The cynical among us will note that many Presidents have used the SOTU to propose big ideas that end up going nowhere. For example, I’m still waiting for my hydrogen fuel-cell powered car. But that doesn’t make a SOTU shout out a waste of time. When the President actually takes the time to endorse an idea or concept in what most regard as his biggest speech of the year, it carries some weight here in Policyland. For starters, it can lift an issue out of obscurity (although I’ll bet more Americans remember the salmon joke).
Real World (well, DC World) Impacts
So what’s the practical payoff? Most importantly, it gives direction to the federal agencies who, after all, work for the President. It gives rhetorical support to members of Congress trying to move the President’s agenda forward, and can create problems for members of the President’s party who may have other ideas and don’t want to be perceived as opposing their own President. This can be especially helpful for the vast majority of members not on the relevant Committee and Subcommittee who would otherwise have no clue about the issue before the floor vote.

--------------------

> [Problem to work on]
From the passage on State of the Union proposals, reproduce word for word the stretch of text between "Real World (well, DC" and "the floor vote.", inclusive.

> [Records shown]
--------------------

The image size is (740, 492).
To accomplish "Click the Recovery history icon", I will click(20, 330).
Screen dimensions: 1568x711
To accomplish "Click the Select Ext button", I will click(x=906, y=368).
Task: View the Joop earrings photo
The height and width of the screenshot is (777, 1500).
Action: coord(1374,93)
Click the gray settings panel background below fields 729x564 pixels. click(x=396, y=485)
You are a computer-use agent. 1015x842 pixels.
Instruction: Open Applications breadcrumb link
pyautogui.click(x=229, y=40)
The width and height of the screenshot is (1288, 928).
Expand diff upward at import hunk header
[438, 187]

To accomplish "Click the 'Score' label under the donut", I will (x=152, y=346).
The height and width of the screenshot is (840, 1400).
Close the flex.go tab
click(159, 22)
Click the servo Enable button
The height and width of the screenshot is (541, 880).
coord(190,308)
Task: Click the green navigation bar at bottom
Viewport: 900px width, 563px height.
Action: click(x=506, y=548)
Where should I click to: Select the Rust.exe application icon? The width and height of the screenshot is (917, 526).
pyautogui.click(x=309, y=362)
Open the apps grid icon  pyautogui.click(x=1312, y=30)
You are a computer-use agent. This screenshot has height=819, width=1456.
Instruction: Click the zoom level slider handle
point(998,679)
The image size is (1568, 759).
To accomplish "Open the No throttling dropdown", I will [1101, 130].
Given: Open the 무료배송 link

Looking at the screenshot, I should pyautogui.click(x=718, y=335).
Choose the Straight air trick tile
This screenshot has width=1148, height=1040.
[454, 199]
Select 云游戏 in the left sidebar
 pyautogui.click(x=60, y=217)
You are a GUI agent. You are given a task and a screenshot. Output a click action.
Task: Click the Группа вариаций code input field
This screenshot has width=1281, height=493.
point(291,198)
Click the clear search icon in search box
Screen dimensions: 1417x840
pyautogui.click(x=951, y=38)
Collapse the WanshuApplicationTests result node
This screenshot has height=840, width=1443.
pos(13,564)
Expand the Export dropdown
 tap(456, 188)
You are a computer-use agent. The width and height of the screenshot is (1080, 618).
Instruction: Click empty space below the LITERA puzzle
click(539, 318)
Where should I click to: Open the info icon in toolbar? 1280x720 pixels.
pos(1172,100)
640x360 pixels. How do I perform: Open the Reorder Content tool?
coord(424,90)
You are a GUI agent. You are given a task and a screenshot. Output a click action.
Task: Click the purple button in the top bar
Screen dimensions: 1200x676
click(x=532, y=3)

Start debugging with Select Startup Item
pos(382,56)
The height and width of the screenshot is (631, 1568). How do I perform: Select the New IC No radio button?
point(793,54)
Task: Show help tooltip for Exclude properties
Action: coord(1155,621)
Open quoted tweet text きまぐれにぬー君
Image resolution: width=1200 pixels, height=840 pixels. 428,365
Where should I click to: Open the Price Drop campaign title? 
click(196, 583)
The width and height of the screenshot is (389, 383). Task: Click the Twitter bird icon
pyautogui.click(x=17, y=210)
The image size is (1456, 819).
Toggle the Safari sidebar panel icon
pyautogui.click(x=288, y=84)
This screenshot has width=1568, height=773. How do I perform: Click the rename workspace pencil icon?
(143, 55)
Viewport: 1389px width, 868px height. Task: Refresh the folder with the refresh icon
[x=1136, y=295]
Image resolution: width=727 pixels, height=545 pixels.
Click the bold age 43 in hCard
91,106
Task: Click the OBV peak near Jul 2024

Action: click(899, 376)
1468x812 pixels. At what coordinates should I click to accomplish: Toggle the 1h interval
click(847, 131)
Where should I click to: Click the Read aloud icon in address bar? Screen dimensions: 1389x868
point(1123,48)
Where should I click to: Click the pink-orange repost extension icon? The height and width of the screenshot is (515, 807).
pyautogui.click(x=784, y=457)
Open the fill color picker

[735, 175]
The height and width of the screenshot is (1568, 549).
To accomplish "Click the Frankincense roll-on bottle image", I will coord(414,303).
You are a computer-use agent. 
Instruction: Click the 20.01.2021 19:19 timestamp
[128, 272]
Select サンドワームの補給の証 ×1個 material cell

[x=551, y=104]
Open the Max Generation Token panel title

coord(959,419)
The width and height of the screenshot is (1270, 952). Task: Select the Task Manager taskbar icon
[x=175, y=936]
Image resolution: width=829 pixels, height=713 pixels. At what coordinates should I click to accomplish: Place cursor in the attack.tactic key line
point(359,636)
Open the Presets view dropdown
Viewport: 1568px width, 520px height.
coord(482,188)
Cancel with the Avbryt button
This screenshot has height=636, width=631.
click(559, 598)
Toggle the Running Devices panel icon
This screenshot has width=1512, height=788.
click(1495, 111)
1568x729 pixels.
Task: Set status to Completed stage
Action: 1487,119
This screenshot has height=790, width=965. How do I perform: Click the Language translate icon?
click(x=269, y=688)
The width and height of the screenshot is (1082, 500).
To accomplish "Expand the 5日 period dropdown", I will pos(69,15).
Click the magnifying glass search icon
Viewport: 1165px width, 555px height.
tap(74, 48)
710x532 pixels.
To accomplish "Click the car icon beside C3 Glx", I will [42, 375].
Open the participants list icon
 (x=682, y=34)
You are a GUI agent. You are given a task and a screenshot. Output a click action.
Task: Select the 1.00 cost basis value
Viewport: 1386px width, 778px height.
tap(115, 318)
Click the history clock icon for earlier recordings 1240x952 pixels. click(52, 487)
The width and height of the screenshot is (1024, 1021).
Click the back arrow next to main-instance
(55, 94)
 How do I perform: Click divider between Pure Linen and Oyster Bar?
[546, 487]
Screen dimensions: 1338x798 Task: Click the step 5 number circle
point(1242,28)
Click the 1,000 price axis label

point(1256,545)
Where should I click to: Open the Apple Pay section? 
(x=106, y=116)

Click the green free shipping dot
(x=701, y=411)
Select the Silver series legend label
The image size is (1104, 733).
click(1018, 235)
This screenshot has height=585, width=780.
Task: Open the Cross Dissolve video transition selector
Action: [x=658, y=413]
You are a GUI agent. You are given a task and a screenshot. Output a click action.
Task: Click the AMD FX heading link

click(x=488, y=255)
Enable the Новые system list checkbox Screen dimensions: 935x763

--------------------

> [Worked solution]
Real World (well, DC World) Impacts
So what’s the practical payoff? Most importantly, it gives direction to the federal agencies who, after all, work for the President. It gives rhetorical support to members of Congress trying to move the President’s agenda forward, and can create problems for members of the President’s party who may have other ideas and don’t want to be perceived as opposing their own President. This can be especially helpful for the vast majority of members not on the relevant Committee and Subcommittee who would otherwise have no clue about the issue before the floor vote.